■ About this task:
From the entries below, reproduce exactly the line containing "You are a computer-use", the line containing "Instruction: Select the", and every line in between, with nothing added.

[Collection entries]
----

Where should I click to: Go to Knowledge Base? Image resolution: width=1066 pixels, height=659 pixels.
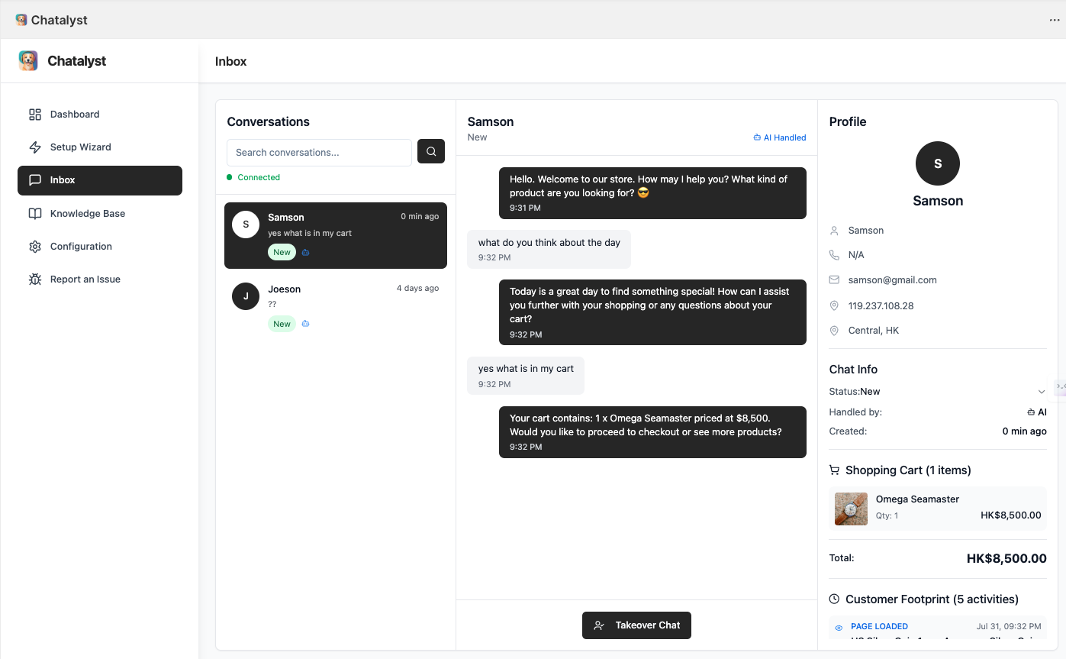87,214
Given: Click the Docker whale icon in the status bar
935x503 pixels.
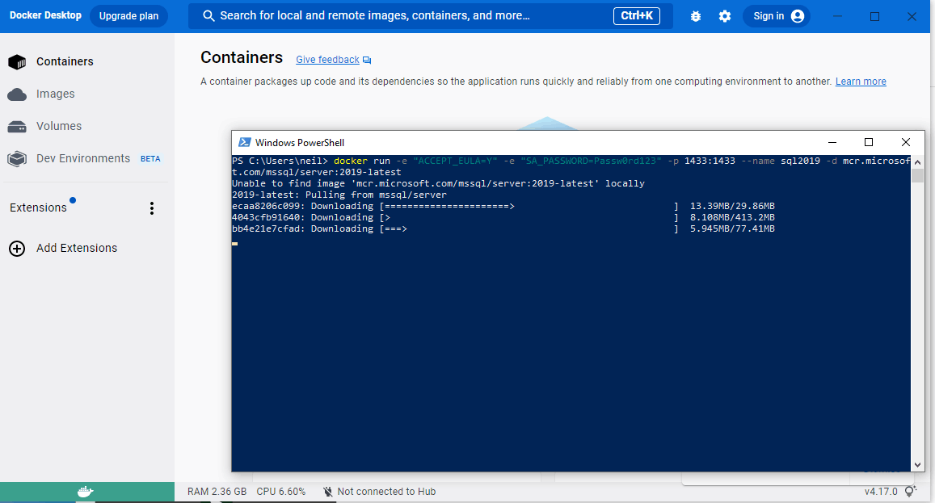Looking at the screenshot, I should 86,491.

----

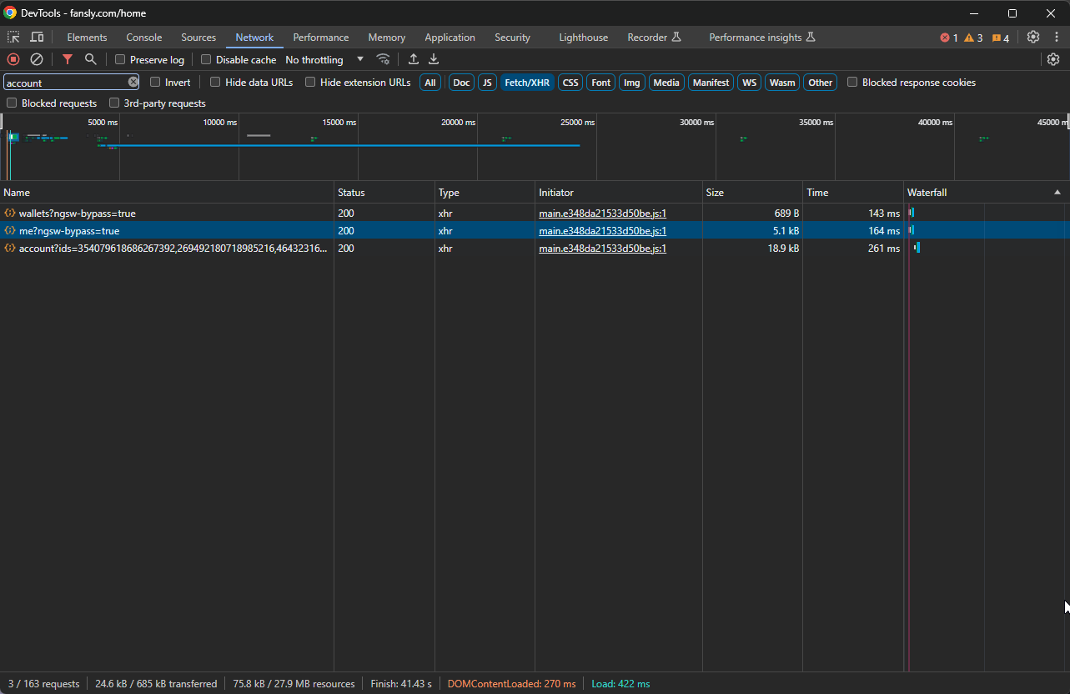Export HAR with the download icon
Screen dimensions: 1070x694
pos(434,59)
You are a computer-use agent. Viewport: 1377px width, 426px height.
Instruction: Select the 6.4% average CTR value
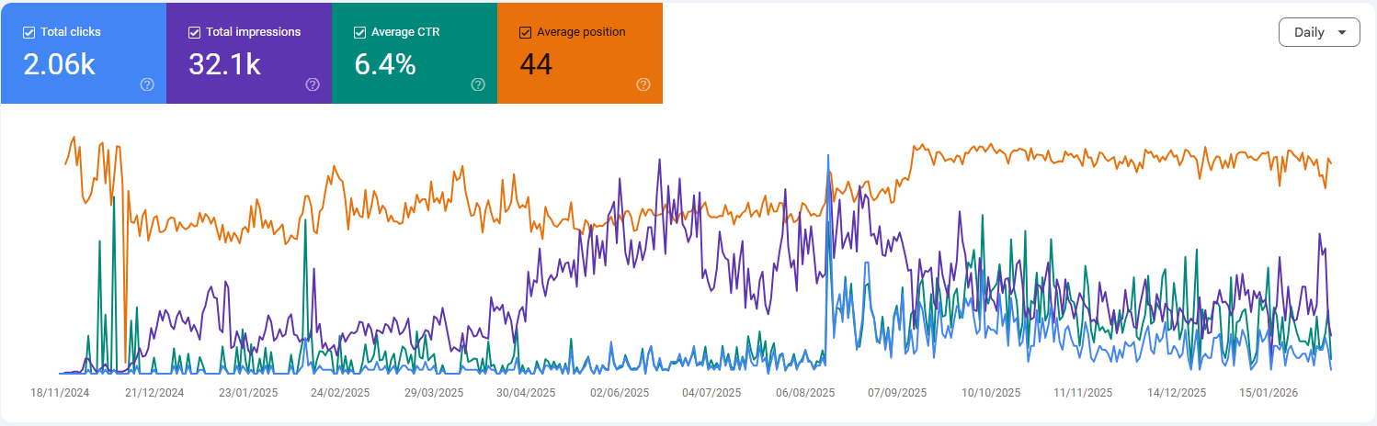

----

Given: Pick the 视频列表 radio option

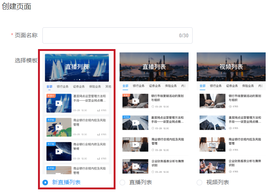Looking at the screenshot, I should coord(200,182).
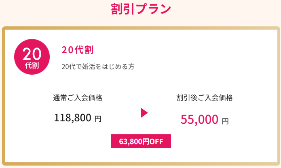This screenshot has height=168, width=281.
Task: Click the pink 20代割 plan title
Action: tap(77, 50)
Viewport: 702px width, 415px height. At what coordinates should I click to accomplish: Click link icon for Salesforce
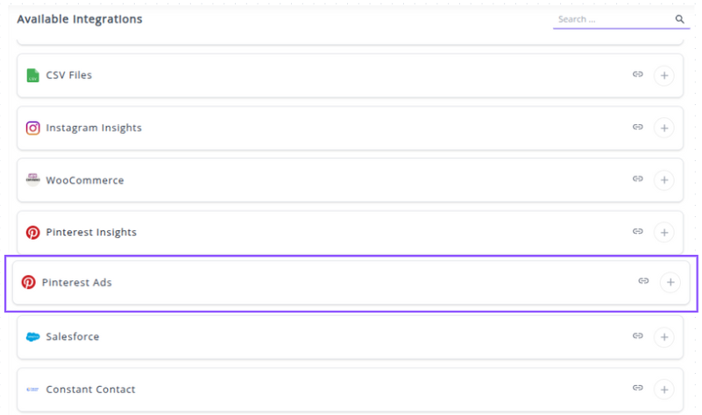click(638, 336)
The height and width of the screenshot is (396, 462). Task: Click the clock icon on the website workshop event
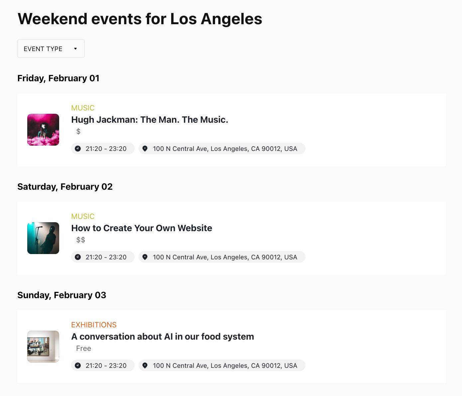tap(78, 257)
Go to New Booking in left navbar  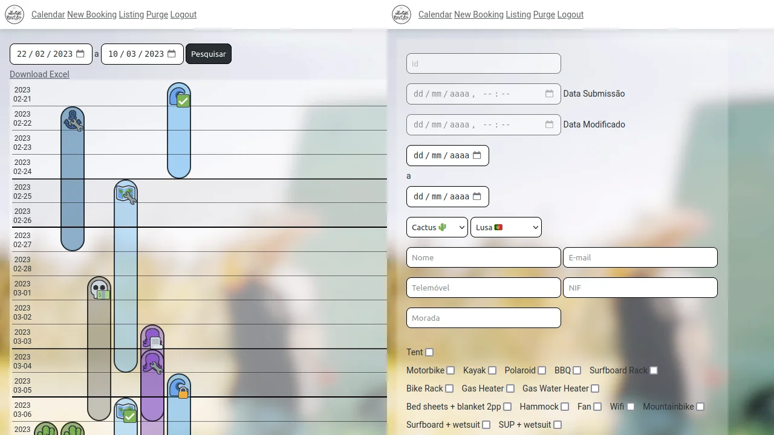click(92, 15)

----

■ Exercise answer:
You are a computer-use agent. Viewport: 1377px width, 426px height.
Instruction: Select the 6.4% average CTR value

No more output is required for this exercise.